@morpheus93 As I want to keep full anonymity (I am fooling ad networks), I cannot allow myself to block images from those "anti-fraud" services, but I can at leasts block the ones of the website.
The thread you linked was very helpful. There is basically 2 methods:
First one is to use a cheap proxy to cache most elements (so you don't download it again) with a cheap proxy and then copy the profile to use it with your actual good proxy. The idea is good, but I cannot allow myself to use a cheap proxy if there is "anti-fraud" services as they could quickly flag in some way the profile by caching something you don't want. So this solution is not solid.
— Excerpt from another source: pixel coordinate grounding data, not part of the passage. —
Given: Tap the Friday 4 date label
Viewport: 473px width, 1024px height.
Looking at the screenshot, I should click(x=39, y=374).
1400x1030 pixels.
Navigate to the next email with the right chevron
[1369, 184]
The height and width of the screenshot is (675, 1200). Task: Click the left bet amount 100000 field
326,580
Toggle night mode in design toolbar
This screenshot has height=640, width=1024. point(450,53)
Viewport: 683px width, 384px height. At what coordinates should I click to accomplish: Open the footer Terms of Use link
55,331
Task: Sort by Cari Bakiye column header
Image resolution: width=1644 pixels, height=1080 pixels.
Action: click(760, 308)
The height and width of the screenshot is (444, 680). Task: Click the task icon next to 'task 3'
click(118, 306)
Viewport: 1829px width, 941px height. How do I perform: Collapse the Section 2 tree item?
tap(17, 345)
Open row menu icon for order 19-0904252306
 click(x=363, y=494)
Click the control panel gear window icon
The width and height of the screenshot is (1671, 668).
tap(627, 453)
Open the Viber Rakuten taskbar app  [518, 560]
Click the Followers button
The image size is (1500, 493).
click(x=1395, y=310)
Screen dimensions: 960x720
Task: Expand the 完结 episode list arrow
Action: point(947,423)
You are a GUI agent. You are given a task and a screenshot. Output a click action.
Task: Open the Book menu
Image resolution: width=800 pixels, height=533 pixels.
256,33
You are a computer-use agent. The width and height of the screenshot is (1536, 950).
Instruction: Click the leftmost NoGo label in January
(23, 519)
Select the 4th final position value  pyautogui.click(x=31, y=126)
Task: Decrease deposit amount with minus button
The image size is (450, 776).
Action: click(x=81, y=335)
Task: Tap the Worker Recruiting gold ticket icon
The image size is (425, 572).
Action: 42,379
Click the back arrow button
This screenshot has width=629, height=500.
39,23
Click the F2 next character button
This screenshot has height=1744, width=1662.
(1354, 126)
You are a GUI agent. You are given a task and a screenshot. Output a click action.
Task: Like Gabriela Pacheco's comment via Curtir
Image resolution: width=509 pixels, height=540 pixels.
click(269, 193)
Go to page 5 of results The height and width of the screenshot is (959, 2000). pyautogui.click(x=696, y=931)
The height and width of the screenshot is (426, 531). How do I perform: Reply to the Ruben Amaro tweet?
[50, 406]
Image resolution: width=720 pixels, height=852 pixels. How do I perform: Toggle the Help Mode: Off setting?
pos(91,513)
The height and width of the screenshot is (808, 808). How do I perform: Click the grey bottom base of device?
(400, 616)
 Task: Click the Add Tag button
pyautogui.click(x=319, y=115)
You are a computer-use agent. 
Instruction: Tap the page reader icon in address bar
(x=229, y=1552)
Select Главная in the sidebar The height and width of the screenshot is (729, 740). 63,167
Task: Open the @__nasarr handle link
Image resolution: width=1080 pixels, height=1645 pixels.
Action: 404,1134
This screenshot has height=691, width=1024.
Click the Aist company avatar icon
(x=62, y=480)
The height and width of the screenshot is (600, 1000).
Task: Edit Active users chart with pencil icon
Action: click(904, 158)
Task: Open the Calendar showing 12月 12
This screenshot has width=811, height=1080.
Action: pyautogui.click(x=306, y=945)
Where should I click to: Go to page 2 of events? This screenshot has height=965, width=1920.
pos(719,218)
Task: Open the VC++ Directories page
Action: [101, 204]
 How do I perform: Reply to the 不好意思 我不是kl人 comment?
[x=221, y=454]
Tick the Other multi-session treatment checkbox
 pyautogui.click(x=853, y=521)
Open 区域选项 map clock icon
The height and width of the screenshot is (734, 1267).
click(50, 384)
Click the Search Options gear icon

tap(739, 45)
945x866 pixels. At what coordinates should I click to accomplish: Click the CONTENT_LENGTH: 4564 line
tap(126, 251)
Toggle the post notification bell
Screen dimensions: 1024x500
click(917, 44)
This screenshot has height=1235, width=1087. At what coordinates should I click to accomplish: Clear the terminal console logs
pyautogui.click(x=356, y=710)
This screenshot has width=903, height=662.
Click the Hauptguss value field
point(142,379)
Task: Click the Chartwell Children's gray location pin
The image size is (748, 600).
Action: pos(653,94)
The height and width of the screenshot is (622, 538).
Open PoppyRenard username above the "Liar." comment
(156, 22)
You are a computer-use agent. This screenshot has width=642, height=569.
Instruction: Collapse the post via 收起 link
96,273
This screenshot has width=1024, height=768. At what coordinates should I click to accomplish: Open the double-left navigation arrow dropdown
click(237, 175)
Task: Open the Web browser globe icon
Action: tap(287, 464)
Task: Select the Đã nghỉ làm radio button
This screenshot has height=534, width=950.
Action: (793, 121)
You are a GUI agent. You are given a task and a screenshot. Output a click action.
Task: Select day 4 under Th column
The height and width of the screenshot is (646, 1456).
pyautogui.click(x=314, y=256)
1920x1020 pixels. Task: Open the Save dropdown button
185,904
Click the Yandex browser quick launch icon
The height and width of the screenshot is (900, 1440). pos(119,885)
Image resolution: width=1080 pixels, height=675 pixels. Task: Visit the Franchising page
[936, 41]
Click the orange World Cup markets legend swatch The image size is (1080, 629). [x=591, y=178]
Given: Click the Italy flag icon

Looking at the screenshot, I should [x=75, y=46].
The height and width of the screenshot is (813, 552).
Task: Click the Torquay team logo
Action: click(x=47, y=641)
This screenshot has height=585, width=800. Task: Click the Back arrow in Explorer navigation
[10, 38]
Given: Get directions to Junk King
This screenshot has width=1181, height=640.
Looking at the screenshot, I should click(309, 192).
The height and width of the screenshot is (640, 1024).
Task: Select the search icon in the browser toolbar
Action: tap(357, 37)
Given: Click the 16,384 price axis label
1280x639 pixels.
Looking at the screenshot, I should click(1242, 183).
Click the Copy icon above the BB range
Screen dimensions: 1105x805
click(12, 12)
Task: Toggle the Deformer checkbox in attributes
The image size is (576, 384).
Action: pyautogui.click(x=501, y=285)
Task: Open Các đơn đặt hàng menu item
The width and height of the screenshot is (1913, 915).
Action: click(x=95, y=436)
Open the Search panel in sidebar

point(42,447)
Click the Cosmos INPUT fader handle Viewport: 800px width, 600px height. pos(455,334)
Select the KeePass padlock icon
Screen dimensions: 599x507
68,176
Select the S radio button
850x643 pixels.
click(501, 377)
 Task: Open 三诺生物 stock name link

The second one was basically the same thing, but instead of going through the trouble of doing profiles, you have some kind of software that reroute the traffic depending on the source website. So important traffic will be routed to a good proxy while useless traffic will be routed to a cheap proxy. But the problem will still persist, as those useless traffic could be "anti-fraud" that will flag your operation and make it fail. So this solution is not solid either.
In conclusion, blocking images from the main website seems the most secure option to save bandwith, but it will not reduce the bandwith enough to make it profitable as the main costs are the ads and third-party images. For example, my website's image only consume 170Kb. So I am not saving much.
I hope there could be some secure way to save significant bandwith.
If not, I guess I'll have to look into services that offers unlimited data, but usually they are spammed and very expensive.